Transnational corporations in Ghana are increasing land acquisitions that have the potential to cause conflicts among farmers, pastoralists and other land users as well as take arable land from smallholders, according to a new study by the University of Ghana. The report called on the state to take a more active role in regulating these deals.

The study focused on Prairie Volta Rice Limited in the North Tongu District, Solar Harvest Limited in Tamale and Integrated Tamale Fruit Company in the Savelugu District. It was undertaken by Professor Dzodzi Tsikata and Dr Joseph Yaro, and was motivated by global concerns about future adverse impacts of land grabs by TNCs in developing countries. It sought to provide a deeper understanding of the processes and risks of land acquisitions by TNCs.

The report claimed that land use conflicts that existed between the local farmers and pastoralists intensified as a result of the acquisition of the land and resettlement of pastoralists by companies, causing tension between the state and communities. In the studied areas there were also tensions between overlords and sub-chiefs, with the disruption of local farms and loss of common land causing inter-community tensions, and forcing people to walk long distances to their new lands.
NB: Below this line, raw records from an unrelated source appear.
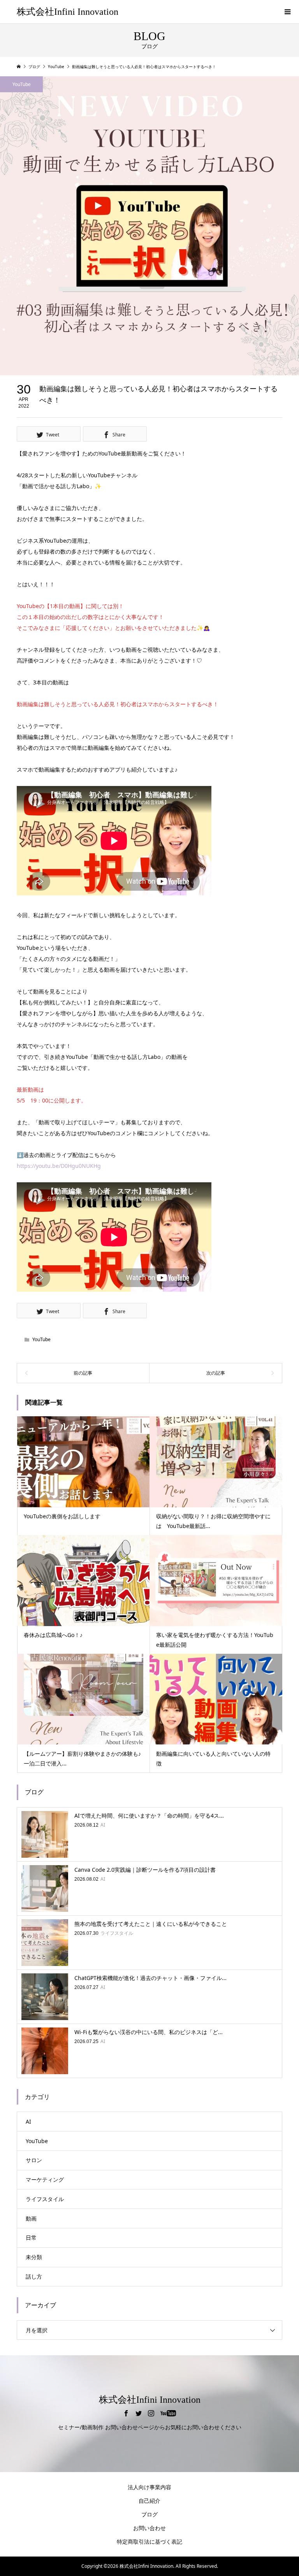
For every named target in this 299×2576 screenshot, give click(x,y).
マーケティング (45, 2179)
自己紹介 (149, 2500)
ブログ (149, 2514)
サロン (34, 2160)
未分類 (34, 2257)
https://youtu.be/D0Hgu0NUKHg (59, 1165)
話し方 (34, 2276)
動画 (31, 2218)
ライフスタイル (45, 2199)
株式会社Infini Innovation (67, 12)
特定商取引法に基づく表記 (149, 2541)
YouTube (21, 84)
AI (28, 2121)
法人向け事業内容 (149, 2487)
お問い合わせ (149, 2528)
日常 (31, 2237)
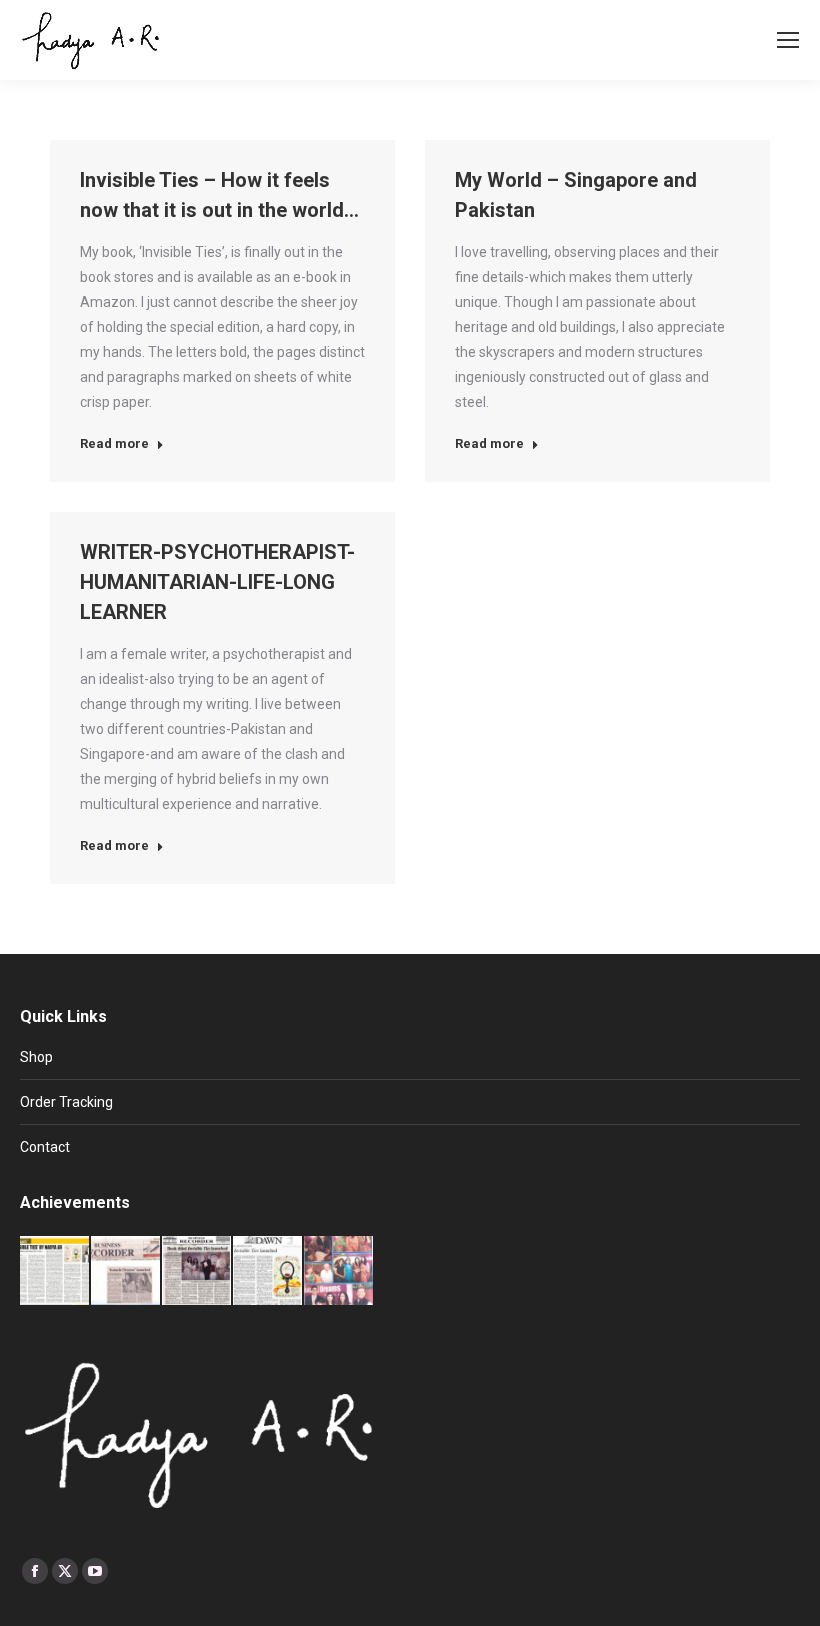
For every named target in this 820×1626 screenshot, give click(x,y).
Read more (114, 443)
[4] (339, 1271)
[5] (126, 1271)
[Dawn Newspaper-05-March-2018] (268, 1271)
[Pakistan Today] (55, 1271)
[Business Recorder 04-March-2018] (197, 1271)
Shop (36, 1057)
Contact (45, 1147)
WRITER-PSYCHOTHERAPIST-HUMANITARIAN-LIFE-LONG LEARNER (217, 582)
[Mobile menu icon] (788, 40)
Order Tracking (66, 1102)
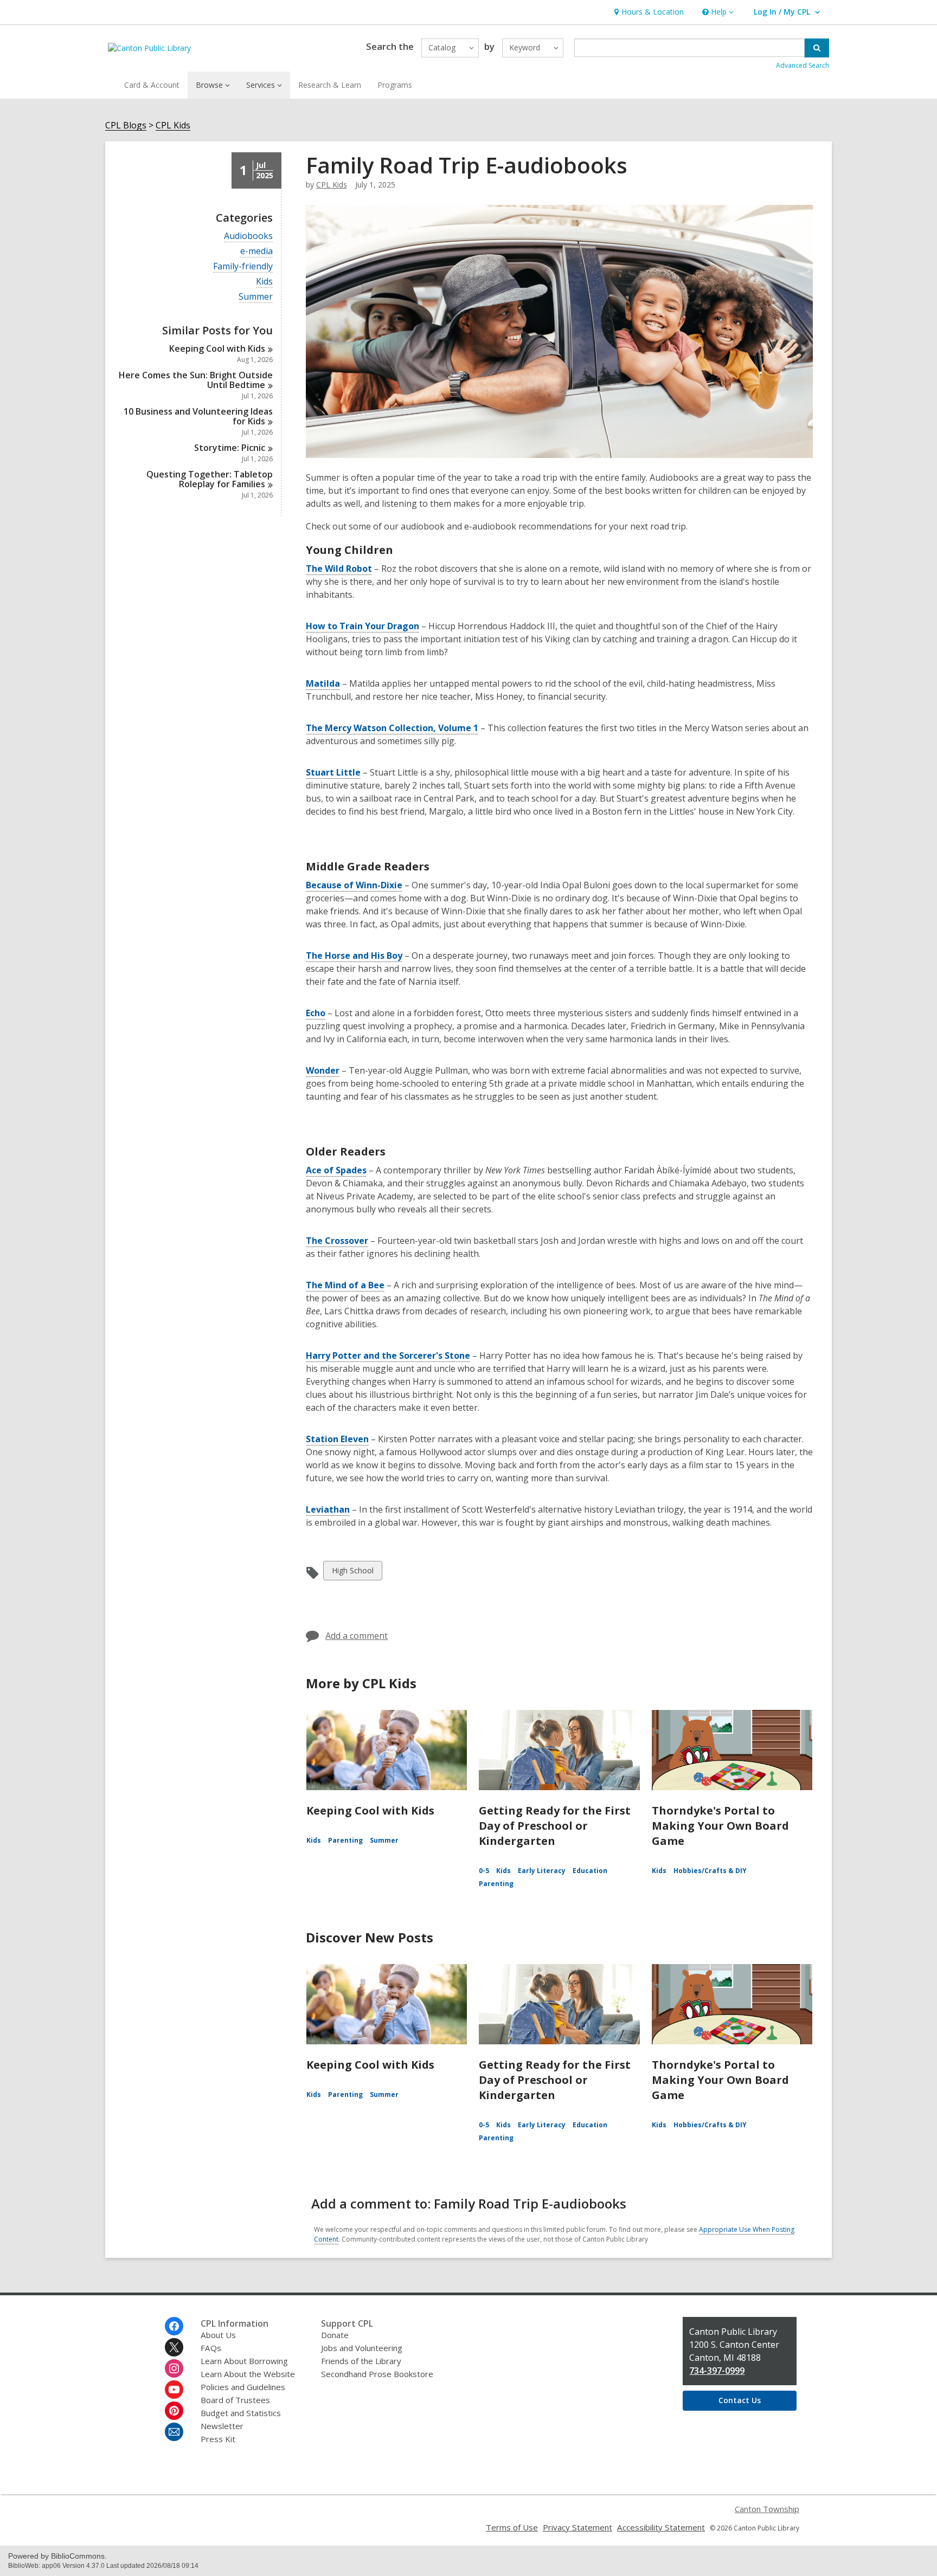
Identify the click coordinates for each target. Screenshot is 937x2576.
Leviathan (328, 1509)
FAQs (211, 2347)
“We really need a register on land deals. We are deciding our agrarian future without realising it,” Tsikata suggested. She argued that the exposure of smallholders to the vagaries of global markets through the land acquisitions by the transnational companies has aggravated the plight of the communities. “The state as a player has compounded negative outcomes by acts of commission and omission, institutional failures and conflict of interest and ambiguities,” she said.

The report also concluded that gender and class had become more divisive as a result of the acquisitions, with women losing out in the stratification of society and social classes becoming more evident as a result of local chiefs becoming landowners rather than custodians. Expectations of alternative employment for those moved had not been realised. The researchers also discovered that massive destruction of the commons, a source of income generation mainly for female farmers, was posing a great threat to their livelihood and at the same time rendering most of them homeless.

Yet there were some positive impacts on the Ghanaian economy, which may well serve to deter government from becoming more regulatory in terms of the TNCs. Improved infrastructure, livelihood technologies and foreign direct investment are significant advantages. “Land deals impact not only economically, changing traditional dynamics and arrangements of power and resource systems,” Tsikata declared.